6. Monday is the Atlanta trip and my kids are SO excited about it. I am the sponsor for the National Honor Society and we are teaming up with the Beta Club to go to Atlanta. We are going to hit the Aquarium, the Coke factory, and CNN. I think that it will be fun and it's the first field trip that I am in charge of so it's pretty exciting for me...and it doesn't hurt that we are taking charter busses instead of regular school busses.

7. I'm trying not to snack so much and it's really hard because currently I am starving.

8. Yesterday Mr. McGee (theboss) called me into his office to ask me if I had reconsidered quiting. I said that I can't because of my internship and he told me how sad he was going to be to lose me and how good he thinks I am at my job. It made me feel so good. He also asked me if they could call me next year when it was time for the pageant because I was a great director and he will need my help with it next year! That will probably bite "number 3" right on the butt to see me here running the pageant next year (when I don't even work here) after she told me how badly I did at it last year. Some people! :)

9. I am really looking forward to this summer. We have a lot of things planned that are going to be so much fun. One thing that I am looking forward to is that my little (17 year old not-so-little-anymore) cousins (who I adore) are coming to stay a week with me in July. We are going to Six Flags with them and then a few other times. (We love Six Flags)

10. Josh and I are working hard to convince his mom that we have to go to Disney World this November. We are having Disney World withdrawels.

11. I can't believe that I am going to graduate in just ONE year! Is that even possible. I was beginning to feel like graduation was a mirage that didn't really exist that colleges made up so that we would just keep frying our brains and giving them money...

12. I am still starving and I have run out of things to say to fill my 13.

13. I am going to go to lunch now. The End. :)

Tuesday, April 28, 2009

Memorial service, computer room, and today's agenda...totally random information

Today we found out that they are holding a memorial service for Camenron on Friday at 11. Our kids can check out to go and all of the 6th grade teachers are excused to go and then come back. I'm glad that they finally set something up. There is a debate going on with Etowah county over where they will bury him but that's a whole different sad story. Tiffany and I have been looking into getting the mayor to come out and recognize the boy(s) that jumped in and saved the other boy that was drowning. He will probably come and give them recognition on awards day here at the school.

Josh is at home today. He is working on pulling up the carpet in the computer room and pulling up the baseboards. We painted one wall purple but we didn't like it once we got it on there so we are either going to go with a darker purple or maybe a red. It's hard to choose. Really, you never know what you will like until it's on the walls.

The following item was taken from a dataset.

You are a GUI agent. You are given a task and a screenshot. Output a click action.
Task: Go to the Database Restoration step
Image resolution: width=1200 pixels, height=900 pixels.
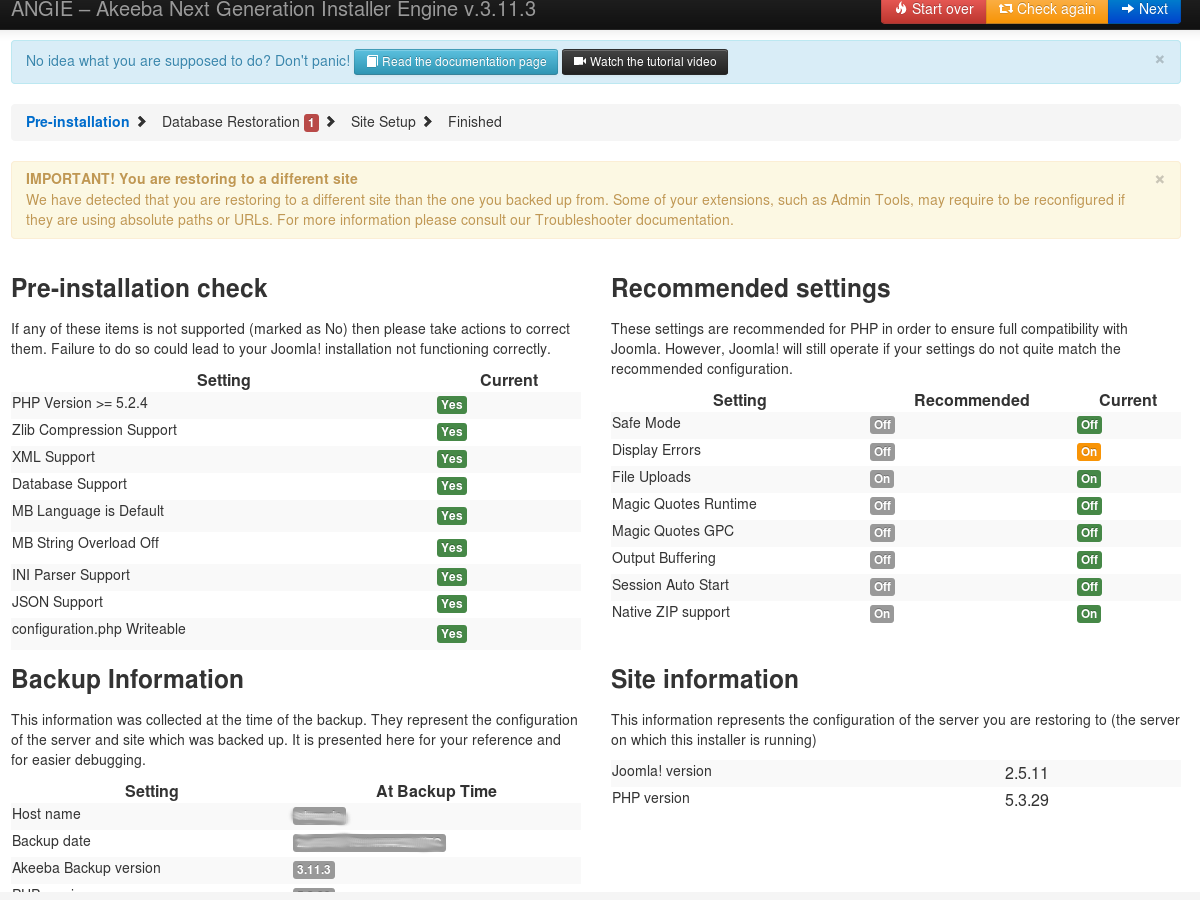click(231, 122)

Today after school we are going to the gym and then I need to go get my driver's liscence renewed! I am sad about that because I really like my picture. I wonder if they will let me keep the same picture if I still look the same?? Well, my kids are at break now and they will tear down the walls if I don't get out there.

Monday, April 27, 2009

Update...

A quick update to add to my last blog about Camenron...They did find his body. All that the news release said was that they found it at 11:05 in the Cahaba River. I told my kids. It was hard but not nearly as bad as this morning. They are dealing with it.

Trying to understand God's ways...

Yesterday morning Josh and I woke up to an early phone call. It was Mrs. Lowe. She is the 6th grade math teacher. She was calling to tell me that one of our students, Camenron Knowles, had drowned. Apparently, he had been at the Cahaba River with some of the other kids from his group home and two of them got caught in the current. One of the older kids, Chavez Clark was able to save one of the younger boys but he couldn't reach Camenron. The rescue team has been diving in the river trying to find Camenron's body but have had no luck. We have heard that the river is really rough where Camenron was and that there is no telling when or even if they will find him.

Camenron was the same kid that I blogged about a few months ago that had gotten into trouble when a group of other kids jumped him and he fought back. He really just got dealt a bad hand. I guess sometimes I just don't understand why things are the way that they are for certain kids. Camenron was 13 but he was still a kid on the inside and he had been through so much in life. I just think that it's not fair.

I know that it is not our job (as believers) to judge others for their actions and I really do try not to do that but sometimes I just get so aggrivated at people who pretend to be followers of Jesus Christ who very obviously walk to their own version of the scripture. There were so many people at this school who didn't care about Camenron at all before this accident. They didn't want him here because he caused trouble and they couldn't look past the outer appearance into the fact that he was just a kid and he didn't know any better because he never had parents who took care of him or taught him right from wrong. He did the best he could. It just really stinks to see those same people who were talking about how they couldn't wait for Camenron to be kicked out of our school so that they didn't have to deal with him anymore, being the ones who are crying and sobbing and can't control themselves.

I guess that my main question for God is...Is Camenron being held accountable for his actions or is he still considered as a child in the eyes of God? See, Camenron came from a rough background and I don't have any idea what he's been through in life but I do know that he doesn't have parents or family, he lives in a group home (orphanage) called Triwell, and the kids who live in Triwell have to have some kind of criminal record. I don't know what he did or how he ended up there but I do know that even though he played tough, he was still a kid who needed love and guidence and didn't ever have either.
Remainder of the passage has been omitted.